A nomeação tardia, mesmo quando obtida após longa disputa judicial, não gera, como regra, direito ao pagamento dos vencimentos ou de indenização pelo período anterior à posse. Essa é a orientação do Supremo Tribunal Federal no Tema 671. A exceção é a arbitrariedade flagrante da Administração, que precisa ser demonstrada e não se confunde com o erro comum ou com a resistência juridicamente defensável. Além disso, ainda que sem retroativo financeiro, o servidor pode buscar efeitos funcionais, como o reposicionamento na ordem de classificação.

Como o resultado depende inteiramente da caracterização da conduta da Administração como arbitrária, a avaliação da viabilidade do pedido exige a análise detalhada do histórico do concurso, das decisões proferidas e do comportamento do ente ao longo da disputa.

Perguntas frequentes

Ganhei a ação e fui nomeado. Recebo os salários do período em que não trabalhei?

Em regra, não. O Supremo Tribunal Federal, no Tema 671, firmou que a posse determinada por decisão judicial não gera direito a indenização pelo período anterior, salvo situação de arbitrariedade flagrante da Administração.

O que é a arbitrariedade flagrante que autoriza a indenização?

É a conduta manifestamente ilegal e sem qualquer justificativa razoável, como o descumprimento de decisão judicial ou a recusa deliberada de nomear diante de ilegalidade evidente. O erro comum e a resistência baseada em tese jurídica defensável não se enquadram nessa exceção.
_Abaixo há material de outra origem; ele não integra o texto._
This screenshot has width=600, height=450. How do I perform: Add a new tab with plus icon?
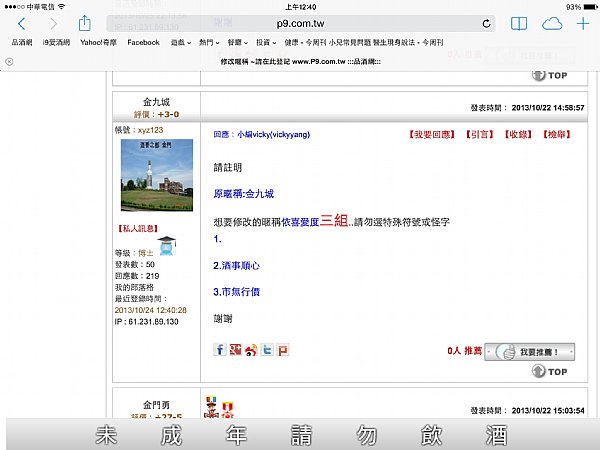click(x=583, y=24)
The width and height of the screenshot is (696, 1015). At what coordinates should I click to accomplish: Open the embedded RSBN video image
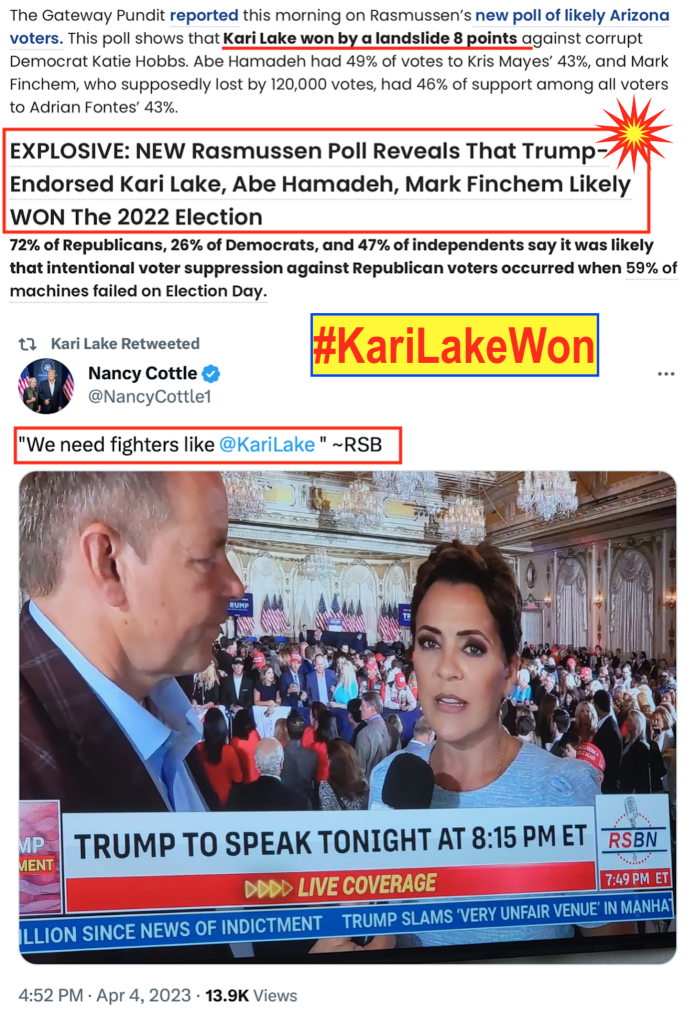pyautogui.click(x=348, y=717)
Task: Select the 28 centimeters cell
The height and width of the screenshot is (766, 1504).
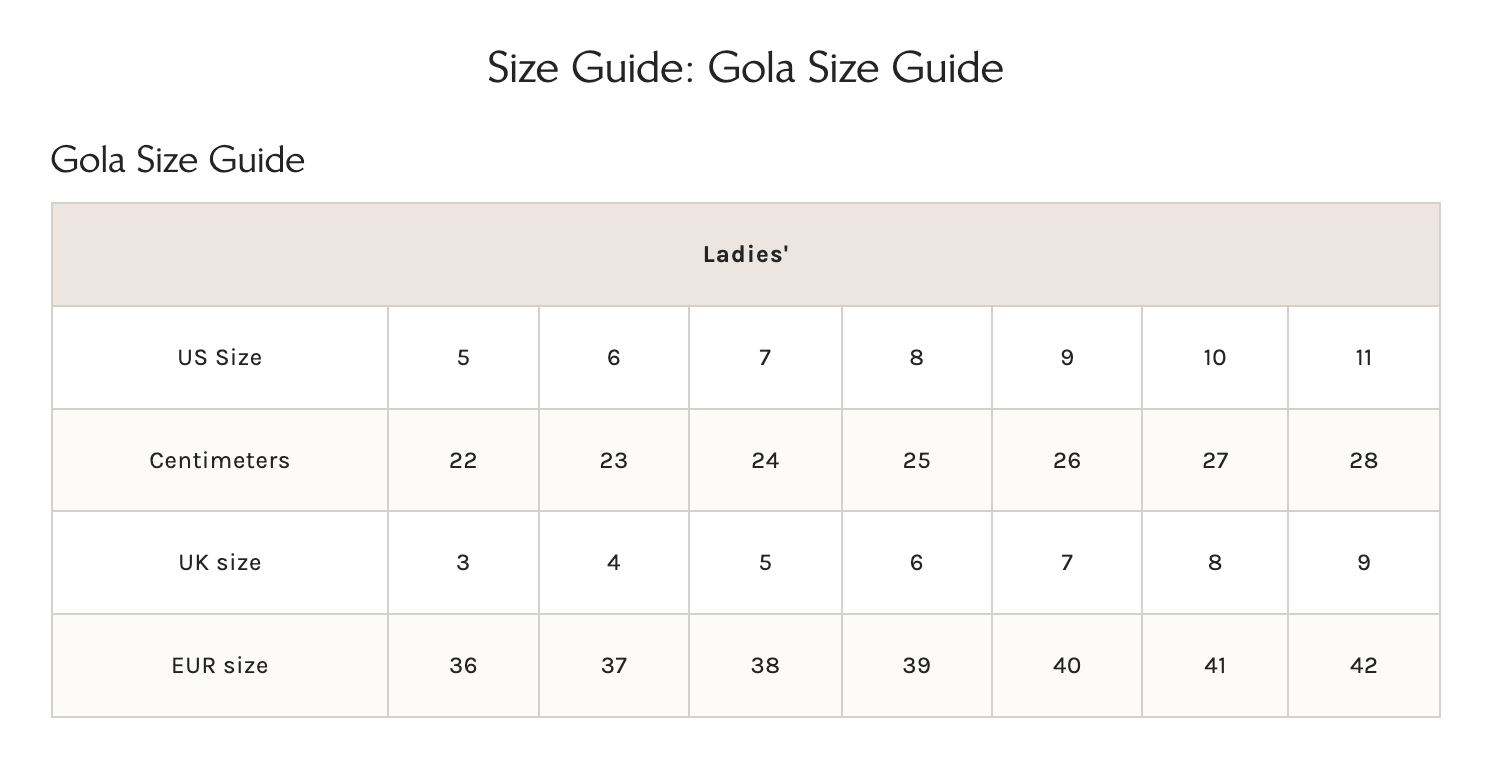Action: tap(1364, 461)
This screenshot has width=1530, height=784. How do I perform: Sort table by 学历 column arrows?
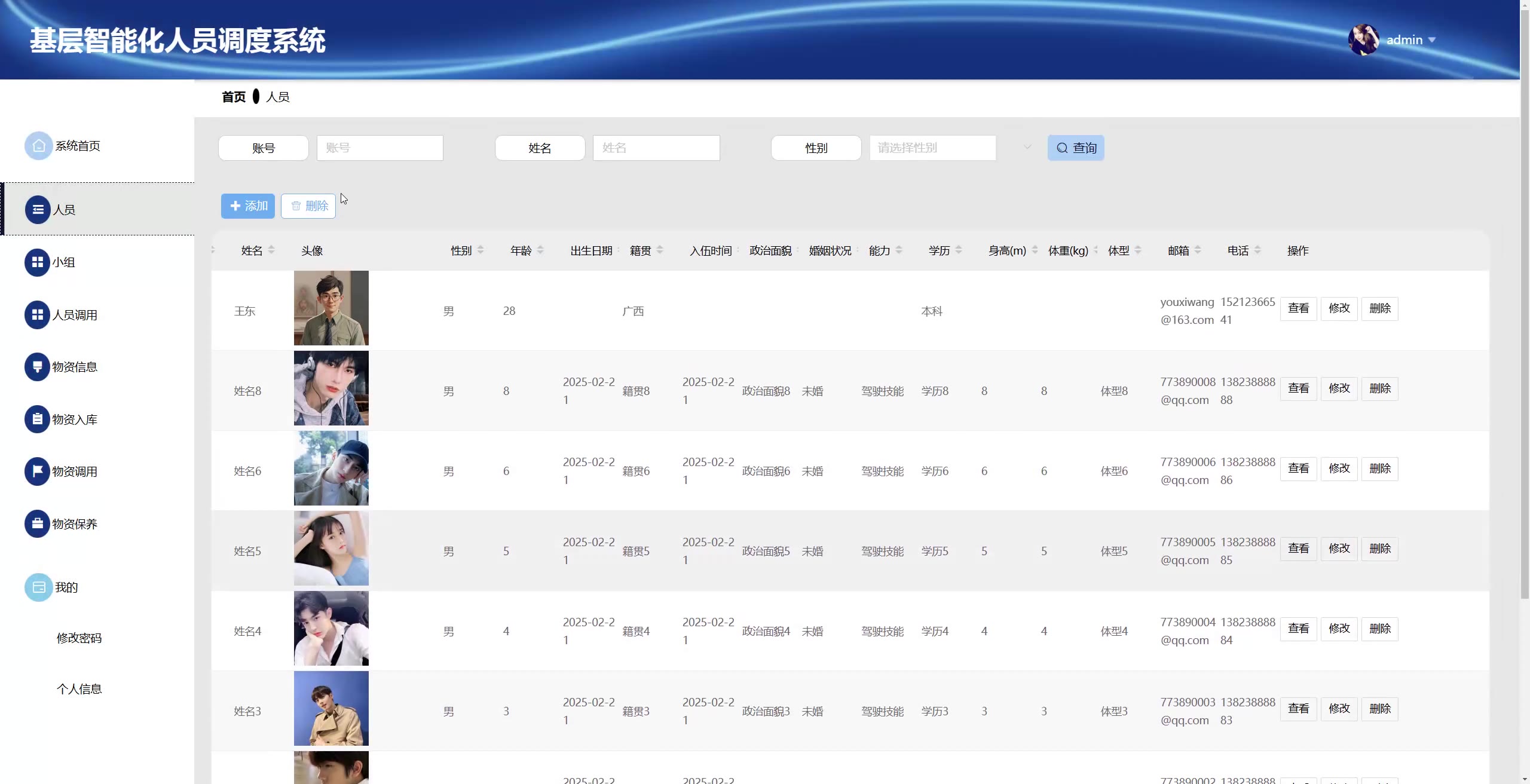point(959,250)
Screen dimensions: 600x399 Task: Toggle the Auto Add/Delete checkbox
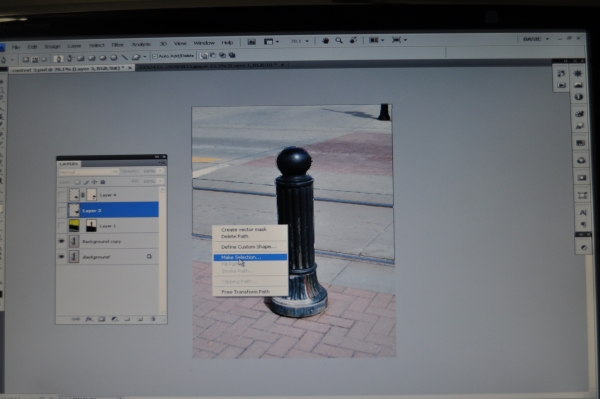(x=155, y=56)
A Administração reconheceu que errou e me nomeou anos depois. Tenho direito ao retroativo?

Normalmente não. A jurisprudência tende a aplicar a regra do Tema 671 também nesse caso, entendendo que o reconhecimento tardio do erro, sem má-fé ou resistência qualificada, não caracteriza arbitrariedade flagrante.

Posso pelo menos ser reposicionado na lista de antiguidade?

É possível pleitear o reposicionamento na ordem de classificação, como se tivesse assumido na data correta, com reflexo em promoções e remoções por antiguidade. Trata-se de pretensão distinta do retroativo financeiro, com fundamentos próprios, e também condicionada à demonstração de ilegalidade na demora.

Qual o prazo para pedir a indenização por nomeação tardia?

Cinco anos, conforme o Decreto 20.910/1932. O termo inicial gera discussão, entre a data da posse efetiva e a do trânsito em julgado da decisão que reconheceu o direito à nomeação, razão pela qual o pedido deve ser feito logo após a posse.

Se eu não tenho direito ao retroativo, valeu a pena a ação?

A ação garante a nomeação e o exercício do cargo, que é o objetivo principal. O que a jurisprudência limita é a conversão do tempo de espera em crédito financeiro, o que não retira o resultado central da disputa.